• [Exercise instructions]
(A) Decide whether each statement below agrees with the report on early fire-making at Barnham. Answer yes or no for each, quoting the deciding words of the report.
(i) Before this find, the earliest unambiguous evidence of humans lighting fires came from a site in northern France.
(ii) The people who made the fire at Barnham were probably Homo sapiens.
(iii) The Stone Age lighter was a flint struck against pyrite.
(B) Carry on the report on early fire-making at Barnham, starting after its last sentence.

• [Source extract]
The new discovery, in the village of Barnham, pushes the origin of human fire-making back by more than 350,000 years, far earlier than previously thought, BBC reported.
According to a groundbreaking discovery in a field in Suffolk, humans had mastered the art of creating fire 400,000 years ago, almost 350,000 years earlier than previously known.
It is known that humans used natural fire more than 1 million years ago, but until now, the earliest unambiguous example of humans lighting fires came from a site in northern France, dating from 50,000 years ago, the Guardian reported.
It stated that the latest evidence, which includes a patch of scorched earth and fire-cracked hand-axes, makes a compelling case that humans were creating fire far earlier.
The team reportedly said they found "baked earth together with the earliest Stone Age lighter – consisting of a flint that was bashed against a rock called pyrite, also known as fool's gold, to create a spark," BBC stated.
“The implications are enormous,” Dr Rob Davis, a Palaeolithic archaeologist at the British Museum who co-led the investigation, was quoted by the Guardian as saying.
“The ability to create and control fire is one of the most important turning points in human history with practical and social benefits that changed human evolution," he added.
The people who made the fire at the site, in the village of Barnham, Suffolk, are unlikely to have been our own ancestors, as Homo sapiens did not have a sustained presence outside Africa until about 100,000 years ago.
Instead, the inhabitants were likely early Neanderthals, based on fossils of a similar age from Swanscombe, Kent, and Atapuerca, Spain, which preserve early Neanderthal DNA.

• [Provided information]
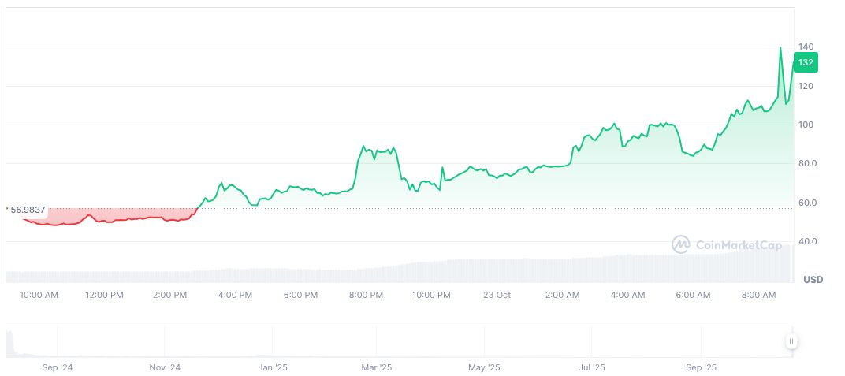Jump to Sep '24 in the range navigator
Image resolution: width=845 pixels, height=376 pixels.
pos(58,367)
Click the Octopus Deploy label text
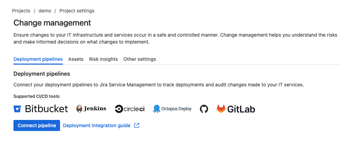The height and width of the screenshot is (141, 349). click(x=176, y=109)
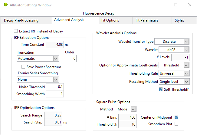Click the # Bins input field

click(127, 117)
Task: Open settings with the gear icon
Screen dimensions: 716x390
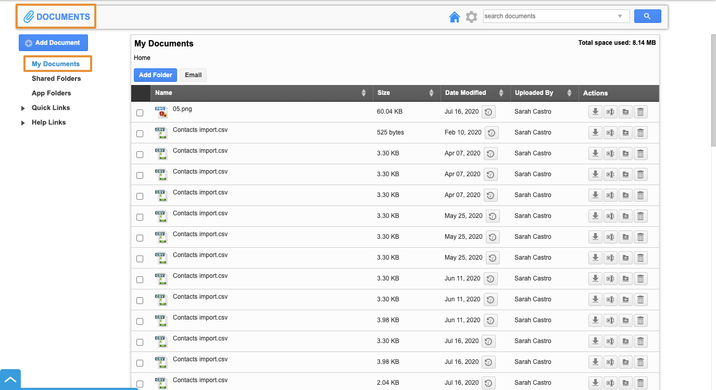Action: coord(471,17)
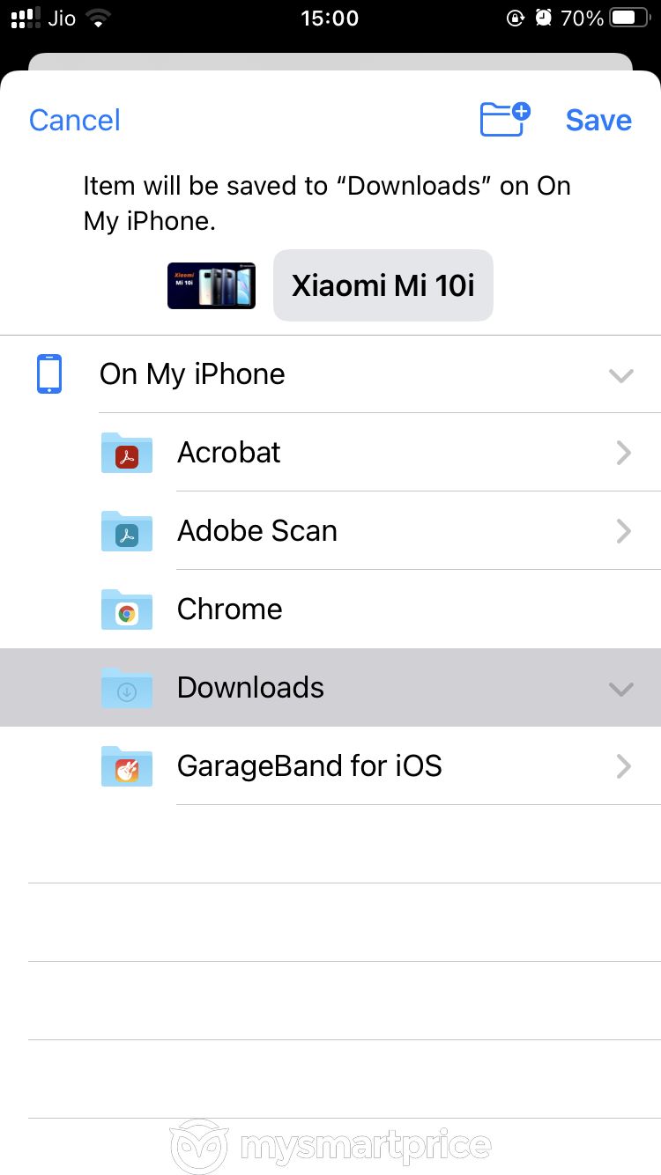The height and width of the screenshot is (1175, 661).
Task: Tap the GarageBand folder icon
Action: click(127, 766)
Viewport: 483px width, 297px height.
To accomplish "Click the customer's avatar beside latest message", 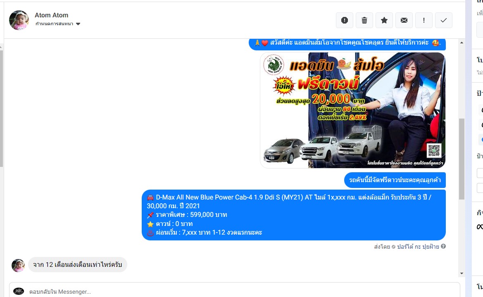I will click(x=18, y=265).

• [Task responses]
(A)
(i) Yes: "until now, the earliest unambiguous example of humans lighting fires came from a site in northern France, dating from 50,000 years ago"
(ii) No: "are unlikely to have been our own ancestors, as Homo sapiens did not have a sustained presence outside Africa until about 100,000 years ago"
(iii) Yes: "a flint that was bashed against a rock called pyrite, also known as fool's gold, to create a spark"

(B)
“So early Neanderthals were making fire in Britain about 400,000 years ago,” said Prof Chris Stringer, of the Natural History Museum and part of the team behind the findings.
“Of course, our species was evolving in Africa, while these people were living in Britain and Europe. We guess that our species, too, would have had this knowledge, but we don’t actually have the evidence of it.”
Heat-damaged hand axes and pyrite were discovered in the area but they were not enough to prove that humans were making fire there. What the archaeologists needed was evidence of a fire that burnt for a few hours and then went out hundreds of thousands of years ago.
In one corner of one pit at the site, that is what Prof Ashton found when he wandered away from the main dig to have a sit down under a tree, BBC reported.
"This is the area where we discovered this heated sediment and you can tell it's heated because normally the clay is quite yellowy orange, and this was a distinct red," he was quoted as saying.
Prof Ashton then pointed to the key evidence: a thin layer of clay - a single layer among many in the wall of one of the pits.